### Supplied information
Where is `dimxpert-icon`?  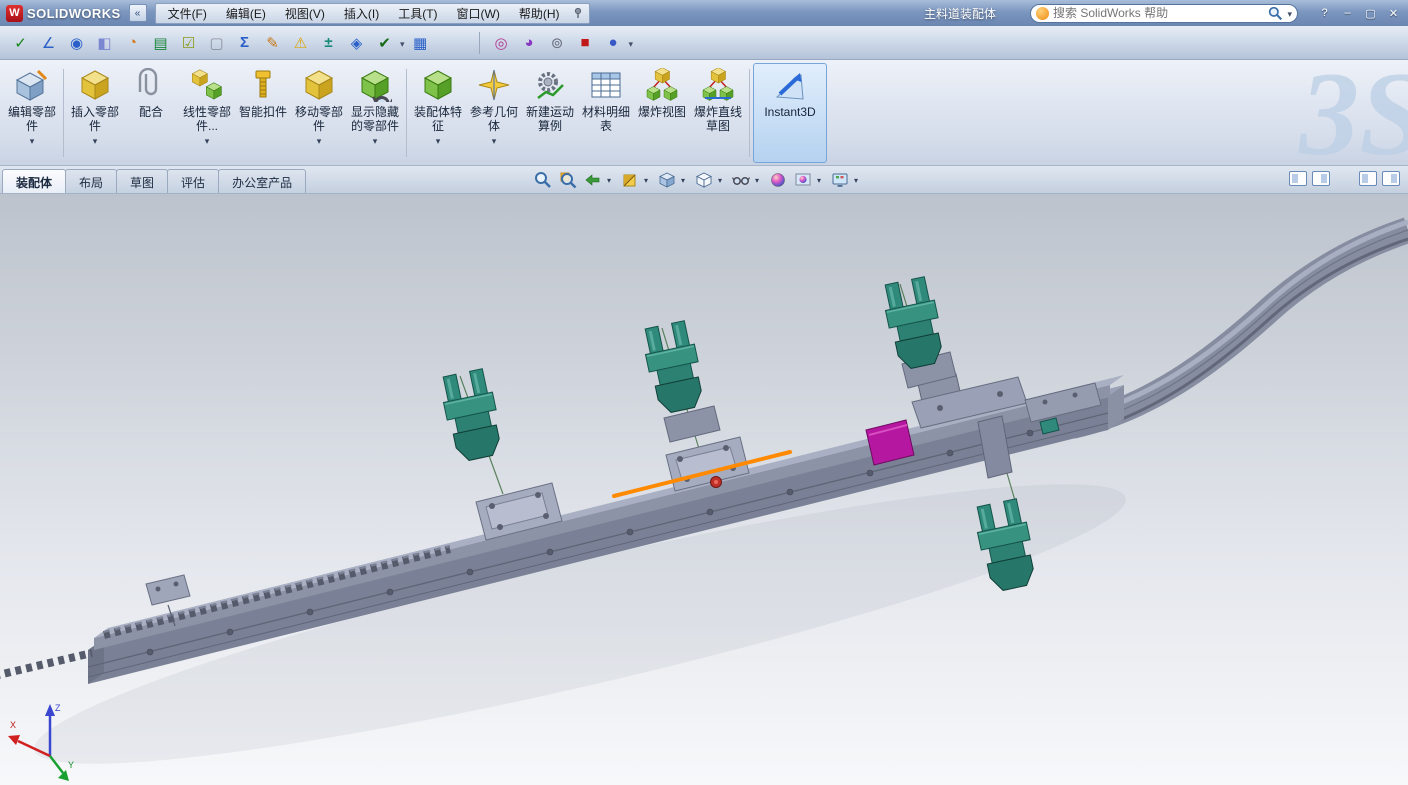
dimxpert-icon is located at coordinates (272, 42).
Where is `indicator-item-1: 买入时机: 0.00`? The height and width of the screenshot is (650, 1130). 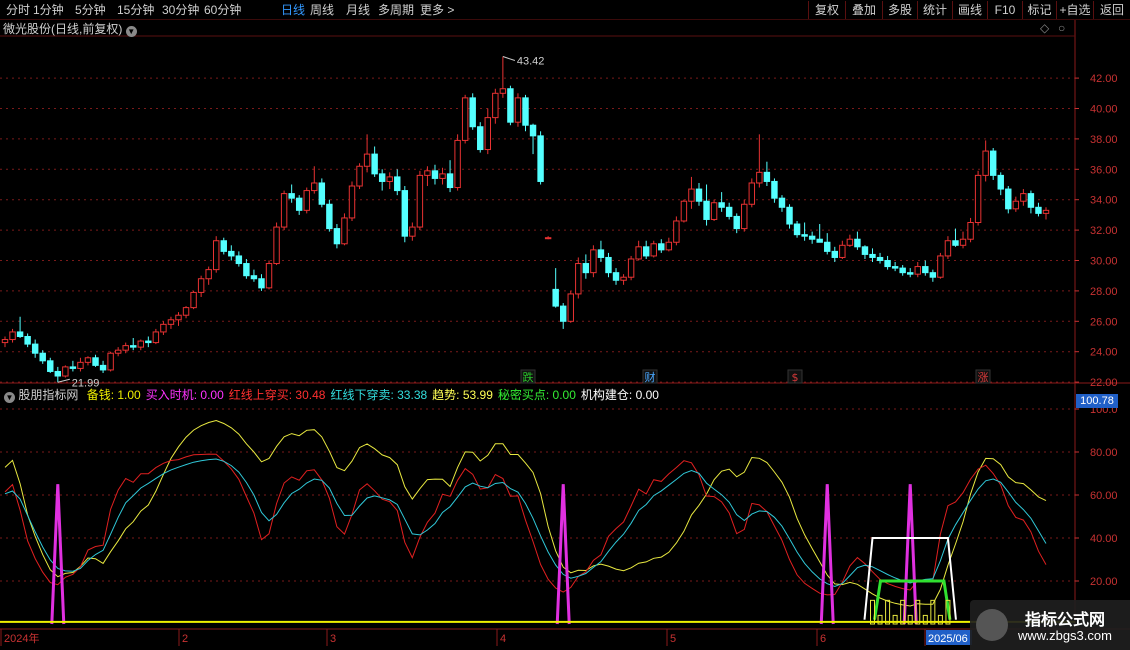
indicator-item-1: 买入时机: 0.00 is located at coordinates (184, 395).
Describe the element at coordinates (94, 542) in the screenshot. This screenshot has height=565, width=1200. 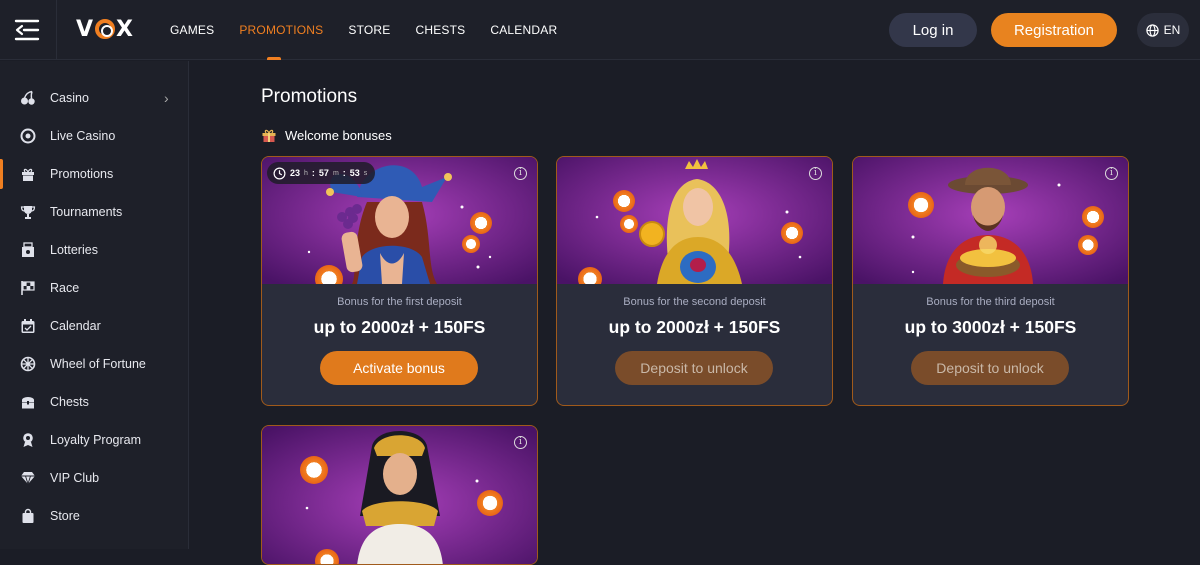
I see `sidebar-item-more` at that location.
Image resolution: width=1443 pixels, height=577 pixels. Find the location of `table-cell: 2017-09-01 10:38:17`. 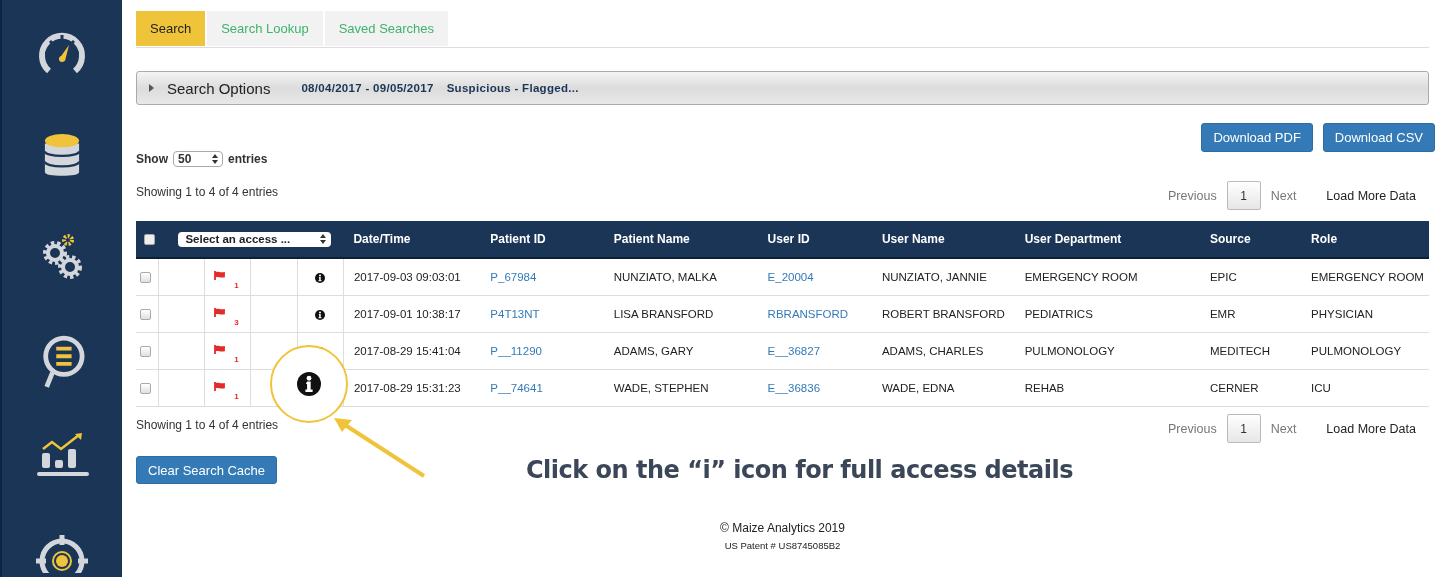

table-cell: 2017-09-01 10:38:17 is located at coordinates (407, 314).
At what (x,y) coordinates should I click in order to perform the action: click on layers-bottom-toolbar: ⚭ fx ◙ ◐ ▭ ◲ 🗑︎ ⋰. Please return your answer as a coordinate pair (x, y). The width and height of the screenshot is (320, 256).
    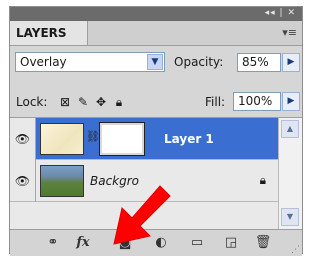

---

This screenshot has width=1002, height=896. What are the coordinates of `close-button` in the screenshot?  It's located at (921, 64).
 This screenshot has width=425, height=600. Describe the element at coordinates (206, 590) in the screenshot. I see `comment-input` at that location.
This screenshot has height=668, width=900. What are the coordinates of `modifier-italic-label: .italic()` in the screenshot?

* * *

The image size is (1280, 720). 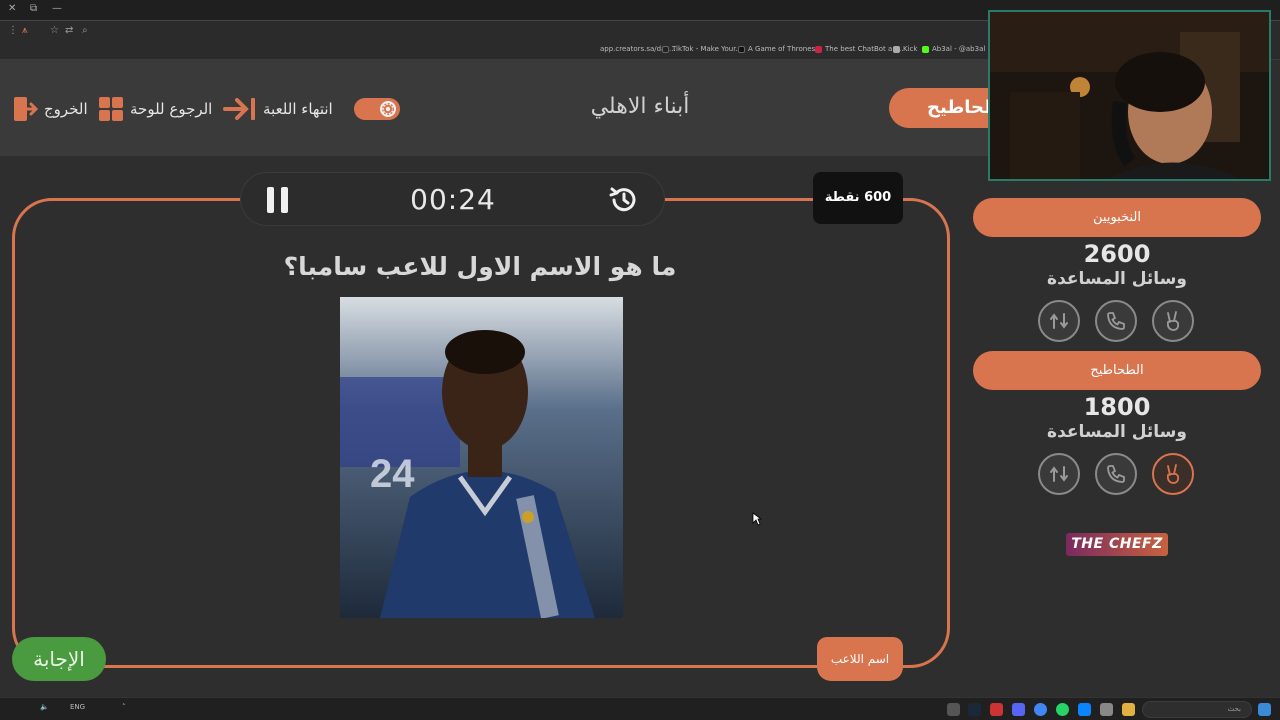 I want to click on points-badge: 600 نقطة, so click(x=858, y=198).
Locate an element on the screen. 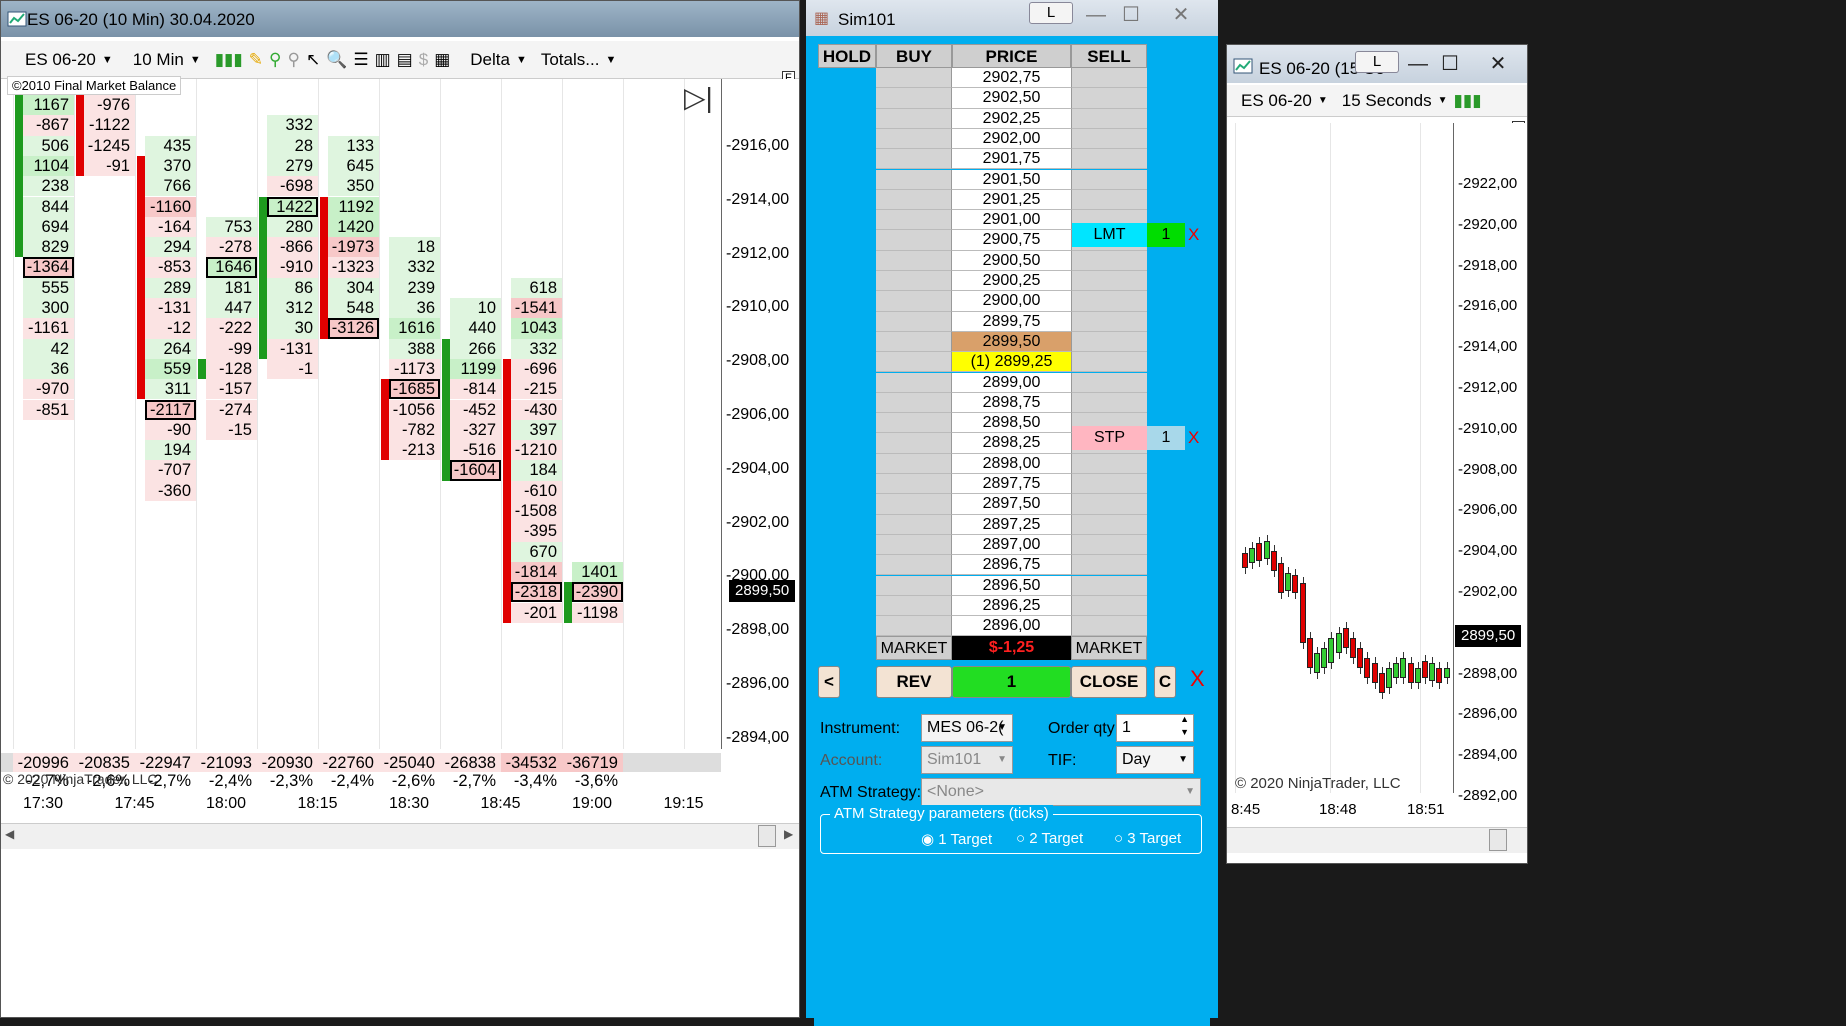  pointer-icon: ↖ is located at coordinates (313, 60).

### Exercise prompt
Copy out the items without any change, everything from the line containing "Image resolution: width=1443" down to the line containing "At what (x,y)", with both of those lines included. Leave the pictures out of your copy.

### Response box
Image resolution: width=1443 pixels, height=577 pixels. Find the location of `table-cell: 2017-09-01 10:38:17`. 

table-cell: 2017-09-01 10:38:17 is located at coordinates (407, 314).
At what (x,y) coordinates should I click in order to perform the action: click on layers-bottom-toolbar: ⚭ fx ◙ ◐ ▭ ◲ 🗑︎ ⋰. Please return your answer as a coordinate pair (x, y). The width and height of the screenshot is (320, 256).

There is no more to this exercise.